Find and exclude html-tags as whole words in negative lookbehind with regex

40 Views Asked by At

I basically try to find all paragraphs (in javascript/jquery) in a text, that are not yet wrapped in a set of defined html-tags:

p|h1|h2|h3|h4|h5|h6|blockquote|img|table|iframe

My current regex (https://regex101.com/r/O4i2hP/1) already matches paragraphs and excludes the defined tags

(.+?(?<![</(p|h1|h2|h3|h4|h5|h6|blockquote|img|table|iframe)>]$))(\n|$)+/gm

but I just don't get, how to just match whole tags only.

The problem is:

(p|h1|h2|h3|h4|h5|h6|blockquote|img|table|iframe)> matches a single character in the list (p|h123456blockquteimgafr)> (case sensitive)

Thus, as you can see from the example, code that is wrapped in tags such as <strong>TEXT</strong> is also excluded.

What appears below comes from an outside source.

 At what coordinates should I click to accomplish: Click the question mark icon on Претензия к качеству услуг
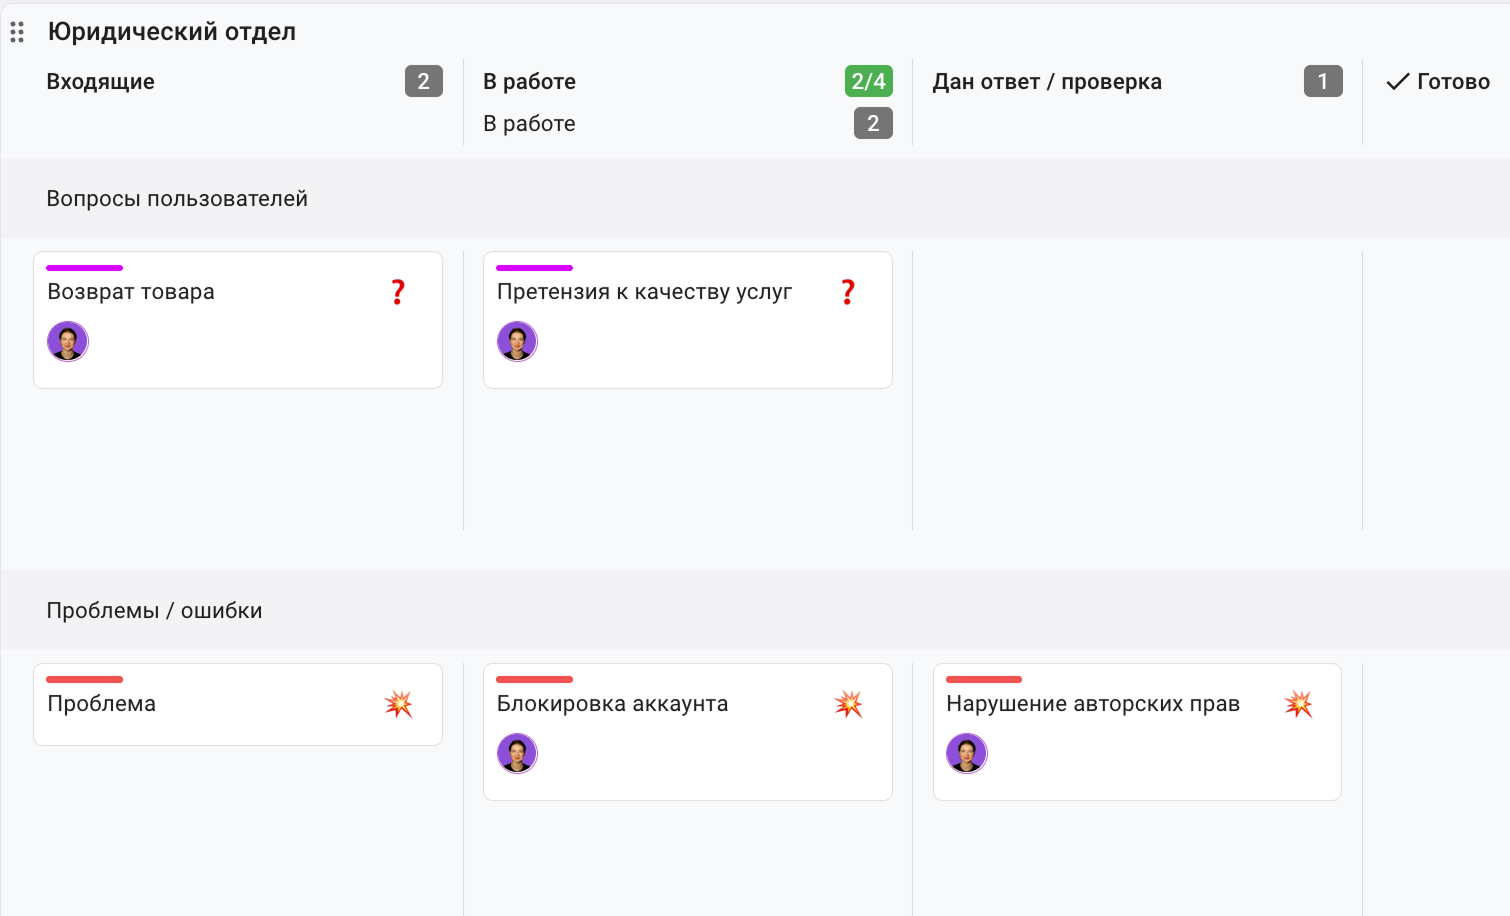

I tried different things such as word boundaries \bword\b, but didn't get it working. I hope you can help. Thx

2

There are 2 best solutions below

1
John Williams On BEST ANSWER

This will do it.

^(?!<(p|h1|h2|h3|h4|h5|h6|blockquote|img|table|iframe)+?>.</\1>).$

0
Nixen85 On

I now found a working approach. The tags should be wrapped in groups rather than in character classes. The following works for me:

(.+?(?<!(<\/)(p|h1|h2|h3|h4|h5|h6|blockquote|img|table|iframe)(>)$))(\n|$)+/gm

see also: https://regex101.com/r/DC5msM/1